新緑の季節を迎えると、虫たちがエサを求め木々の新芽に付きはじめる。こうなると渓流を泳ぐ魚たちは、水中のエサだけでなく、上から落ちてくるエサを意識するようになる。毛バリを使ったテンカラ釣りが本領を発揮する季節の到来である。今回は、入門者に向けたテンカラ釣りを解説。初回は、テンカラの概要とタックルについてです。
テンカラの概要
テンカラの語源は諸説あるが、羽虫に似せた毛バリで、魚(アマゴ、イワナ、ニジマスなどの主に渓流魚)を釣る釣法であることは、日本全国共通で間違いない。

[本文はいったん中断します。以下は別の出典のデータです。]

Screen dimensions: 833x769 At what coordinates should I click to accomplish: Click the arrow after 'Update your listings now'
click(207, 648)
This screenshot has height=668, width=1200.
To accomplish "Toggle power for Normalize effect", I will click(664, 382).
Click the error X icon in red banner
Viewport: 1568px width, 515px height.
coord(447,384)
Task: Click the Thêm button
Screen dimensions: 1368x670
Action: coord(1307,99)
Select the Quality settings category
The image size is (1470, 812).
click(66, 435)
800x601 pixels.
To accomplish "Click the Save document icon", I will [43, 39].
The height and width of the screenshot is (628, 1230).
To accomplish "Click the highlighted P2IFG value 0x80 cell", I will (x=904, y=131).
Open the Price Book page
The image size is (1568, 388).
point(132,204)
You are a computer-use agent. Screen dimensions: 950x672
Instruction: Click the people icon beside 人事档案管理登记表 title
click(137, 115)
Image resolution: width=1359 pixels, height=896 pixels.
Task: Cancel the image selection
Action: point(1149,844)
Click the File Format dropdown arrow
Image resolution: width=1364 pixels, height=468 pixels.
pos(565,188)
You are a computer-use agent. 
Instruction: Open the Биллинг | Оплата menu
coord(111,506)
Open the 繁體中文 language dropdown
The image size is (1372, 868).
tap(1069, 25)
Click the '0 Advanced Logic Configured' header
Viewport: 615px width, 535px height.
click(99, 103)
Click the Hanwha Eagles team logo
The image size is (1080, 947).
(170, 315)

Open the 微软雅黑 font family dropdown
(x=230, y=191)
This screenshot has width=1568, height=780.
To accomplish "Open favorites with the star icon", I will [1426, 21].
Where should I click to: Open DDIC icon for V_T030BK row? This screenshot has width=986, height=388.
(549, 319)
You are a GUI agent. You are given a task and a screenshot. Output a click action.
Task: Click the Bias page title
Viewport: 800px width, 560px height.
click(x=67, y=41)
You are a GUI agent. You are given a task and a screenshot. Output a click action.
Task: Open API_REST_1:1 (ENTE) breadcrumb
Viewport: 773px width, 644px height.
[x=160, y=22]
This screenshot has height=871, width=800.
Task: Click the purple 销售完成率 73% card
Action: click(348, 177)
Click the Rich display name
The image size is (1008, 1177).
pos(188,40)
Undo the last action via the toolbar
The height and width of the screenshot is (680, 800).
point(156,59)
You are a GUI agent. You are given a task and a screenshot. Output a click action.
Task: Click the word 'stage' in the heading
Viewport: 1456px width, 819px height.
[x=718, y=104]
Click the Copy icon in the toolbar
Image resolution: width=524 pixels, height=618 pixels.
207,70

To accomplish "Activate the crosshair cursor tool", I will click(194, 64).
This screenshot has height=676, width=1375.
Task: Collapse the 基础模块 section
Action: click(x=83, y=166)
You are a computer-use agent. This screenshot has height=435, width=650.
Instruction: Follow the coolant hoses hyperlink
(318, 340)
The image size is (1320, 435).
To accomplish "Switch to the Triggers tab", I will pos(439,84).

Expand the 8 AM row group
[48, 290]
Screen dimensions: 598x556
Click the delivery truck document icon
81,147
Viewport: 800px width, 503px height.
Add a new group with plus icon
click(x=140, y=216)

昔から「職漁師の釣法」などと畏怖をもって見られてきた傾向があるが、今はタックルも充実し、入門のハードルは低くなっており、渓流釣り初心者にも手軽にできるようになった。過去にはテンカラ釣りブームもあったもののしばらくは下火になっていたが、近年再び脚光を浴びてうれしい限りである。
テンカラのサオ
タックルは、基本的にテンカラザオとライン、リーダー、毛バリがあれば釣りができる。用意する道具が少ないのが特徴だ。
まずテンカラザオだが、硬軟、長短それぞれあるが、初心者が購入するポイントは、3.6m~3.8mの7対3または6対4調子、80g以下を基本にするといい。
極端に長い短い、硬い軟らかいは避けること。サオの選択は、必ずサオを振ってみてピタリと止まるのを選ぶこと。
安価なサオはブレが大きく80gを超えるのがあるので大変疲れやすい。
テンカラのライン
ラインは、以前はテーパーライン「よりイト」が主流だったが、現在は特に関東圏を中心にフロロカーボンイトのレベルライン「単イト」が大部分を占めるようになった。
テーパーラインの利点はよりイトなので軟らかく誘いがかけやすいところ。欠点は高価で、ラインに重みがあるために毛ばりが着水後引きずられるところだ。
一方でレベルラインの利点は、安価で長さ調節が簡単なところと、ラインに重みが少ないために毛ばりが引っ張られないところ。欠点は単イトのため誘いが直線的になってしまうなどだ。テンカラ用ライン3.5号~4号の2種類を用意すればいいだろう。
これからテンカラ釣りに入門されるアングラーは、レベルラインから入ることをお勧めする。長さはサオと同じに合わせて、慣れてきたら徐々に伸ばすといい。
ラインの先に付けるリーダーは、フロロカーボンの0.8号~1.2号を、矢引(約80㎝)の長さで取り付ける。このリーダーの長さや号数は狙う魚の大きさや川幅でかえる。
テンカラの毛バリ
最後に毛バリだが、これは大きく分類すれば普通毛バリと逆さ毛バリの2種類がある。普通毛バリはフック軸に対してハックル(鳥などの羽根)が直角に出てる。一方で逆さ毛バリはフックに対して上にハックルが巻いてある。普通毛バリは水面もしくは水面下を自然に流して魚を誘うが、逆さ毛バリは主に水面下で釣り人自身がサオをあおり誘いをかける。
初心者は普通毛バリの6号~8号のボディー、ハックルが視認性のいい白色もしくはクリーム色を揃えるといいだろう。最初は見やすい色を選ぶといい。
自分で巻くのがベストだが、最初は市販の毛バリで十分だ。
その他に用意するものは、エサを使った渓流釣りスタイルと何らかわらない。小さめのタモ網があると、大物に対応できるし、リーダーや毛バリ交換はタモ網の上で作業すればロストがない。